### WORK REQUIRED
Rewrite the data from the line containing "This screenshot has height=697, width=1240." through the end of the data, both included, as a Markdown table with the columns Row and Line. Number each line in order and leave out any blank lines.

[Word and element location data]
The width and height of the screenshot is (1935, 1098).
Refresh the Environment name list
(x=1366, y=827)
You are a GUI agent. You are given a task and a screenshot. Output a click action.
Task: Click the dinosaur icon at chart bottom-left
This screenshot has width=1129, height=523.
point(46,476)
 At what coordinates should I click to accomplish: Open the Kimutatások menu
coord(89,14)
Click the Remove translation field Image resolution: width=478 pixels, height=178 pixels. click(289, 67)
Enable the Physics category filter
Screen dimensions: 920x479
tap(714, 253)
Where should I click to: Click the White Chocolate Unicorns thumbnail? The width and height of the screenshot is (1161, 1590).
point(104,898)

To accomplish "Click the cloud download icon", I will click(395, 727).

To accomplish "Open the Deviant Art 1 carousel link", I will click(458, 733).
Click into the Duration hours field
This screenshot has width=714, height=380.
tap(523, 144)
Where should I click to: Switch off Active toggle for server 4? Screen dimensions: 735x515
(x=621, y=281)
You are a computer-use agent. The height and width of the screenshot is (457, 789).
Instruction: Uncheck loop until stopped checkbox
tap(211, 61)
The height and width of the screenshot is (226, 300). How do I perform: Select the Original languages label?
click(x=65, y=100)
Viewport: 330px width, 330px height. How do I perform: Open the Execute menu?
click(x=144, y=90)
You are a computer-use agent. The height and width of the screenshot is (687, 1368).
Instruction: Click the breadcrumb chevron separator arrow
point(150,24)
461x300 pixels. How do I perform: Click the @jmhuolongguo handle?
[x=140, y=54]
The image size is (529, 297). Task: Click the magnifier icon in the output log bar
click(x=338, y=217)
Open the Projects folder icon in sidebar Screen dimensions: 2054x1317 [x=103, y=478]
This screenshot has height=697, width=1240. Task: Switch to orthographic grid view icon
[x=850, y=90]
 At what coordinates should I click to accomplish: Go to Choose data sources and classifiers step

### RESPONSE TO THIS EXERCISE
| Row | Line |
|---|---|
| 1 | This screenshot has height=697, width=1240. Task: Switch to orthographic grid view icon |
| 2 | [x=850, y=90] |
| 3 |  At what coordinates should I click to accomplish: Go to Choose data sources and classifiers step |